К тайной радости Скай, преданность Адама нисколько не ослабла после случившегося, наоборот, она стала ближе ему. Никто из ее других мужей не был так заворожен ее плодовитостью, как Адам. Казалось, ничто не доставляет ему большего наслаждения, чем лежать рядом с ней в постели, так что ее выпяченный обнаженный живот прикасался к его груди, и гладить ее набухшие груди.

— Господи, — пробормотал он однажды утром, — как мне хочется увидеть, как твою прекрасную грудь будет сосать ребенок!

— Но я думаю отдать ребенка кормилице, — небрежно ответила она.

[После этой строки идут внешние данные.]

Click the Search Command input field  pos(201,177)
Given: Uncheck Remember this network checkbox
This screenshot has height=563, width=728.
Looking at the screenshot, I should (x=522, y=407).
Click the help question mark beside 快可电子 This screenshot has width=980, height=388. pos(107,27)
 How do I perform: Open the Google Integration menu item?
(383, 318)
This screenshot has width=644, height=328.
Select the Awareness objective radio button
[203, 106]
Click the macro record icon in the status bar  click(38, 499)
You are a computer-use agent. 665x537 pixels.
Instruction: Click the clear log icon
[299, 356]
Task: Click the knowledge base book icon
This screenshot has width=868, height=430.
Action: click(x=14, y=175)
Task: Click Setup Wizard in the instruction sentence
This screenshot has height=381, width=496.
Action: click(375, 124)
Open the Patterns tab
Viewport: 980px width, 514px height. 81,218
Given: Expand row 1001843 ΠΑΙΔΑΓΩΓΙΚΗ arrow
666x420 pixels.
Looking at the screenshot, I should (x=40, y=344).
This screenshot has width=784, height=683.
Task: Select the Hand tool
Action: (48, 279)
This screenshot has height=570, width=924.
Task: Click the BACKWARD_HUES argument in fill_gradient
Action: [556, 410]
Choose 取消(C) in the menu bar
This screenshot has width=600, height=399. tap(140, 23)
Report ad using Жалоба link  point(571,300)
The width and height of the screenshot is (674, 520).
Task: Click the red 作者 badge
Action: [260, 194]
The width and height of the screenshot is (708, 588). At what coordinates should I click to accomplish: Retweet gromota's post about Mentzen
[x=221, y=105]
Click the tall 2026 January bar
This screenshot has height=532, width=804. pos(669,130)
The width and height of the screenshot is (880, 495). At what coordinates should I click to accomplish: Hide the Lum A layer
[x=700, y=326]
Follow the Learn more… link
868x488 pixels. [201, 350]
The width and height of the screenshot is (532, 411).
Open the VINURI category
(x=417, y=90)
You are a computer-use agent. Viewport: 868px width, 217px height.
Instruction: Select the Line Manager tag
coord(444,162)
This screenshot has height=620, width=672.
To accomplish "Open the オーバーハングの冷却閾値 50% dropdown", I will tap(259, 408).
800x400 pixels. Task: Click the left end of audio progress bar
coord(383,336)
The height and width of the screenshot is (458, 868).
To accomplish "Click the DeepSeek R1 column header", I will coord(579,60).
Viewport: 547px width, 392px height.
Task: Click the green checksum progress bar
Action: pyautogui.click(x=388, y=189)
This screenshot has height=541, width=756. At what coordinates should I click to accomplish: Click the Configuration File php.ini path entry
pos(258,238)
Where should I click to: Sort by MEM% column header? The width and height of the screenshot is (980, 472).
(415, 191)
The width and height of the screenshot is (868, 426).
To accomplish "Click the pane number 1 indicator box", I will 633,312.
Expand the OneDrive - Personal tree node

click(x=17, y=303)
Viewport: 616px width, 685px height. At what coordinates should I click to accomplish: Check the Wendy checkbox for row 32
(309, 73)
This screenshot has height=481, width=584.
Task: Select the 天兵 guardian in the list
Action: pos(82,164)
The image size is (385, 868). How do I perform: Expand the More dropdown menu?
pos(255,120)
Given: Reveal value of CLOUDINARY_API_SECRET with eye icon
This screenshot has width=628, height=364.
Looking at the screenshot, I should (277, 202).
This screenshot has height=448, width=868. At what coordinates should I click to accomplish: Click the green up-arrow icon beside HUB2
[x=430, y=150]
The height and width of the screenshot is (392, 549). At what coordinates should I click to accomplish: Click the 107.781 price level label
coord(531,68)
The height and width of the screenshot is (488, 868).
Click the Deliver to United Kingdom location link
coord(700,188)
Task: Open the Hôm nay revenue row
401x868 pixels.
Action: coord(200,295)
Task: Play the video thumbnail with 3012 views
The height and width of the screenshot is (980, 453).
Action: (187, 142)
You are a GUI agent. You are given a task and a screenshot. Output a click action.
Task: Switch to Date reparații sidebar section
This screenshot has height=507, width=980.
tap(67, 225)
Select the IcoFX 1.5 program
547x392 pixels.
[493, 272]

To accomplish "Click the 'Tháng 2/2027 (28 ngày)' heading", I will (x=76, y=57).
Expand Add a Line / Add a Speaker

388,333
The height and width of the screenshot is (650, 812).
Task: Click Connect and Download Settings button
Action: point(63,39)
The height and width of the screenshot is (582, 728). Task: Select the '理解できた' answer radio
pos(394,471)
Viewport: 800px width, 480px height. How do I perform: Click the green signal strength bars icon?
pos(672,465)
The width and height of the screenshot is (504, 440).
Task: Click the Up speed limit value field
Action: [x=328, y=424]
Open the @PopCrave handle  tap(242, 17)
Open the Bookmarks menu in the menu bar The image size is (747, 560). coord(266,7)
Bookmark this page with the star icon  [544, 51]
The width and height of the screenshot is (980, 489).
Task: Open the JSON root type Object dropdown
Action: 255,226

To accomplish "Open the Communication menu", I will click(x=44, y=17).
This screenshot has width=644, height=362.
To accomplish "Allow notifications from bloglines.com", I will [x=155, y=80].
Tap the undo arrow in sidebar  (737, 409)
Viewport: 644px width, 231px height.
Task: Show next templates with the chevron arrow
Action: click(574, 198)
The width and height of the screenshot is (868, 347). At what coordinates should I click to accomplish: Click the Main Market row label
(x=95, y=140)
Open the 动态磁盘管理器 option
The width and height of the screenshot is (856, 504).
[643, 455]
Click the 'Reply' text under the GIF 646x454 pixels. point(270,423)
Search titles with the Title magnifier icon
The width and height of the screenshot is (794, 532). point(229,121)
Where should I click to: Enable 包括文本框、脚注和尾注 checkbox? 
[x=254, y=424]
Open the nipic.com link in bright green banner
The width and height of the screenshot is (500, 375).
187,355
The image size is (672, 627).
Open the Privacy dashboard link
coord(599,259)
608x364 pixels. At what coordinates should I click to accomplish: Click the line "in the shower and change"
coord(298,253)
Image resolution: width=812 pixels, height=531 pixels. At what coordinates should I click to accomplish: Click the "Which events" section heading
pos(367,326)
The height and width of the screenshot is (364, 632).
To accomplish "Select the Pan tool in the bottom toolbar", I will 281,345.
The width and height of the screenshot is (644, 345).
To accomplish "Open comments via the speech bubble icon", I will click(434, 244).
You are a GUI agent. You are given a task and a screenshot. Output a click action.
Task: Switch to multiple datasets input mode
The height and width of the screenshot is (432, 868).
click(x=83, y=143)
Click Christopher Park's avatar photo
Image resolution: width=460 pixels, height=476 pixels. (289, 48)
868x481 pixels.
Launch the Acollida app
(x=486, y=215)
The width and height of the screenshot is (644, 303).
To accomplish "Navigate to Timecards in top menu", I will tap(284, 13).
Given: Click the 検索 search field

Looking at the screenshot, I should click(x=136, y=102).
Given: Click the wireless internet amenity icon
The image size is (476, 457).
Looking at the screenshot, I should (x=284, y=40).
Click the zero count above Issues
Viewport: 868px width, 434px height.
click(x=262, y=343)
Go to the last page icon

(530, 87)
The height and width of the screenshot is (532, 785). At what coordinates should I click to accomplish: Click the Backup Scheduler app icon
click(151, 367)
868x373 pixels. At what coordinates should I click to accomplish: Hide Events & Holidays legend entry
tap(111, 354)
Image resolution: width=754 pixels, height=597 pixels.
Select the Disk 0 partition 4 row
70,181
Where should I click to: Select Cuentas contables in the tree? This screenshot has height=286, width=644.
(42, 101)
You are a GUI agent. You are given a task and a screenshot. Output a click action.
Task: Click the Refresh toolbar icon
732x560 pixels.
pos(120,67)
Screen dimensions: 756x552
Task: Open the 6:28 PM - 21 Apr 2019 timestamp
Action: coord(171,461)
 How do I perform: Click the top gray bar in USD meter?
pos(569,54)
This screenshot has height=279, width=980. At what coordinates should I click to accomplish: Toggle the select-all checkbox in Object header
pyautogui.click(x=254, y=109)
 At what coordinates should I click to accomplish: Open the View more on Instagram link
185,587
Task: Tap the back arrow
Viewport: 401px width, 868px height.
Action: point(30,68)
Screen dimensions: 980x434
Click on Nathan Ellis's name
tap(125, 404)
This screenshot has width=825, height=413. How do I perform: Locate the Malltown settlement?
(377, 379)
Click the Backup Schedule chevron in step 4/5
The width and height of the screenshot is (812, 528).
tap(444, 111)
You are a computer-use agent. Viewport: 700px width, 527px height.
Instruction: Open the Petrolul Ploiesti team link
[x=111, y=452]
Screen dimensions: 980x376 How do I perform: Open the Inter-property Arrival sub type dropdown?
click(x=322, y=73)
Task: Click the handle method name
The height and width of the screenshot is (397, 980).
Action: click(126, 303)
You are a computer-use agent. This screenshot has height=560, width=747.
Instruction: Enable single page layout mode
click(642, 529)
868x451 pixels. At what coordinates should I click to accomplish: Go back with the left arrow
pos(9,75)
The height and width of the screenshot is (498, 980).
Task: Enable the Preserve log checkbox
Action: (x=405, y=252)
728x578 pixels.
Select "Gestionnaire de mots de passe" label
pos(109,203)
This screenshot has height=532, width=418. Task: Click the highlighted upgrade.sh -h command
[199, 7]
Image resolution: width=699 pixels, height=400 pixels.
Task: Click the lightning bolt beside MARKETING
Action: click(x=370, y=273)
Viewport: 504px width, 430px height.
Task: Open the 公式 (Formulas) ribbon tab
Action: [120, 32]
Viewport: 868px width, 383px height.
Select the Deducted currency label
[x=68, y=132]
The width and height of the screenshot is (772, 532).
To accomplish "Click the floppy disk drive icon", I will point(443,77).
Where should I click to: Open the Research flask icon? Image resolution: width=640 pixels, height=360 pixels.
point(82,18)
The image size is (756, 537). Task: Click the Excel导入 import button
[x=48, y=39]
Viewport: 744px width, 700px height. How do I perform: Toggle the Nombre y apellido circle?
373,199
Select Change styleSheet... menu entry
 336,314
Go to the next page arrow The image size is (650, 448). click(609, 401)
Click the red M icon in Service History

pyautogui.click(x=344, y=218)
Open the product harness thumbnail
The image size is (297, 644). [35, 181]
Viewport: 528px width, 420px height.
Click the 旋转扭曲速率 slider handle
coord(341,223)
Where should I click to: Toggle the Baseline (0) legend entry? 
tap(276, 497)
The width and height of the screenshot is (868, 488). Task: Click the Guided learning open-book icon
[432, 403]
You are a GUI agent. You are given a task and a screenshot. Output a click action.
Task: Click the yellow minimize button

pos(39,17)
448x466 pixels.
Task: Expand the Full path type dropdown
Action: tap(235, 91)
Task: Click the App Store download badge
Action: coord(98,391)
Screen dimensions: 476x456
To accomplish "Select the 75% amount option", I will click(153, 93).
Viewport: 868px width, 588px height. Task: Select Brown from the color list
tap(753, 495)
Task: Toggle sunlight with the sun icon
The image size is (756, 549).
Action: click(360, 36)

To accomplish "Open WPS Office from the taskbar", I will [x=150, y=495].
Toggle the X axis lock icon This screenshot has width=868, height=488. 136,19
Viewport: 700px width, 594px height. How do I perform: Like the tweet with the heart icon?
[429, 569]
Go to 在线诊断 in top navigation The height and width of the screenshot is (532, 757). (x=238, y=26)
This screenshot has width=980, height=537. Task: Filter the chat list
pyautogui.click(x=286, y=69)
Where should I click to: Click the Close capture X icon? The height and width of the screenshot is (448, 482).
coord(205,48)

— Попозже, — твердо сказал он. — Я хочу, чтобы сначала его кормила ты. — Он нежно поднял одну из ее грудей. — Судя по ней, дорогая, у тебя будет много молока для малыша. Зачем тебе отдавать ребенка крестьянке, которой нужно кормить и своего младенца? Я думаю, нам придется задержаться во Франции еще на некоторое время. Мы ведь тут счастливы, у нас столько детей. — Однако по его лицу было видно, что он сам не верит в свои слова. Уже несколько дней он скрывал от нее одну новость, надеясь улучить более благоприятный момент для сообщения. Но этот момент все никак не наступал.

— У тебя есть что-то от Робби? — мгновенно насторожилась Скай.

Он кивнул, хорошо понимая, что долго скрывать от нее ничего нельзя.

— Да, Робби написал мне. Королева — черт бы побрал эту кислую высохшую старую деву! — не признала наш брак. Она заявила, что мы обманули ее доверие. В чем тут обман, черт ее побери? Просто эта ведьма завидует нашему счастью! Она никогда не позволяла себе полностью отдаться чувству и ненавидит тех, кто рискует сделать то, о чем она втайне мечтает.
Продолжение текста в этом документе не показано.